Catch the Butterfly: Peeking into the Terms and Conflicts among SPDX Licenses

The widespread adoption of third-party libraries (TPLs) in software development has accelerated the creation of modern software. However, this convenience comes with potential legal risks. Developers may inadvertently violate the licenses of TPLs, leading to legal issues. While existing studies have explored software licenses and potential incompatibilities, these studies often focus on a limited set of licenses or rely on low-quality license data, which may affect their conclusions. To address this gap, there is a need for a high-quality license dataset that encompasses a broad range of mainstream licenses to help developers navigate the complex landscape of software licenses, avoid potential legal pitfalls, and guide solutions for managing license compliance and compatibility in software development. To this end, we conduct the first work to understand the mainstream software licenses based on term granularity and obtain a high-quality dataset of 453 SPDX licenses with well-labeled terms and conflicts. Specifically, we first conduct a differential analysis of the mainstream platforms to understand the terms and attitudes of each license. Next, we propose a standardized set of license terms to capture and label existing mainstream licenses with high quality. Moreover, we include copyleft conflicts and conclude the three major types of license conflicts among the 453 SPDX licenses. Based on these, we carry out two empirical studies to reveal the concerns and threats from the perspectives of both licensors and licensees. One study provides an in-depth analysis of the similarities, differences, and conflicts among SPDX licenses, revisits the usage and conflicts of licenses in the NPM ecosystem, and draws conclusions that differ from previous work. Our studies reveal some insightful findings and disclose relevant analytical data, which set the stage for further research.
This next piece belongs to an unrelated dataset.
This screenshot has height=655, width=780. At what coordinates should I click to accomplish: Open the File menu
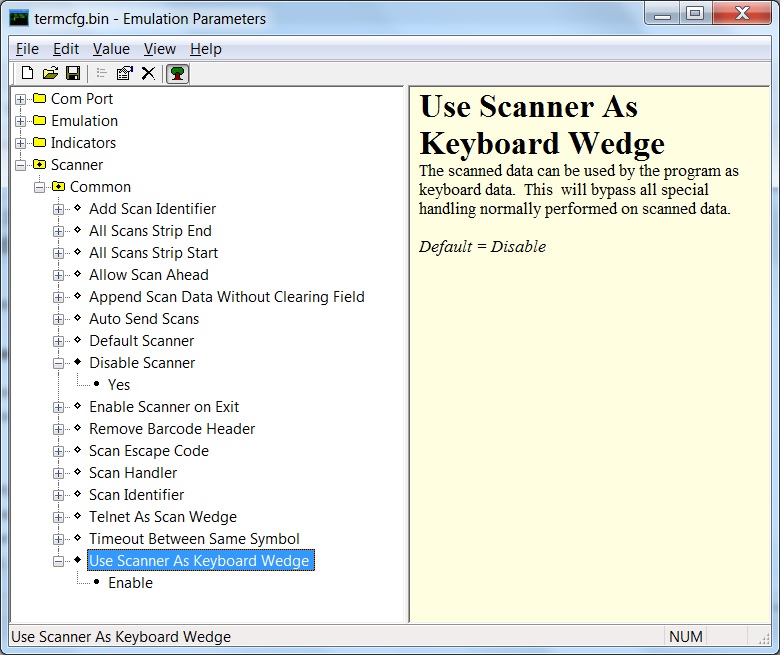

翻译：第三方库（TPL）在软件开发中的广泛普及加速了现代软件的构建。然而，这种便利性伴随着潜在的法律风险。开发者可能无意中违反TPL的许可证条款，从而引发法律问题。尽管现有研究已探讨软件许可证及其潜在不兼容性，但这些研究往往局限于有限的许可证集或依赖低质量许可证数据，这可能影响其结论的可靠性。为填补这一空白，亟需构建一个涵盖广泛主流许可证的高质量许可证数据集，以帮助开发者在复杂的软件许可证环境中规避潜在法律陷阱，并为管理软件开发中的许可证合规性与兼容性提供解决方案。为此，我们开展了首项基于条款粒度理解主流软件许可证的工作，并构建了一个包含453个SPDX许可证且标注了条款与冲突的高质量数据集。具体而言，我们首先对主流平台进行差异分析，以理解每个许可证的条款与态度。其次，我们提出一套标准化的许可证条款集，用于高质量地捕获并标注现有主流许可证。此外，我们纳入了版权左倾冲突，并总结了453个SPDX许可证中三种主要类型的许可证冲突。基于此，我们开展了两项实证研究，从许可方与被许可方视角揭示相关关切与威胁。其中一项研究深入分析了SPDX许可证间的相似性、差异性与冲突，重新审视了NPM生态系统中许可证的使用与冲突情况，并得出了与先前研究不同的结论。我们的研究揭示了一些富有洞见的发现，并公开了相关分析数据，为后续研究奠定了基础。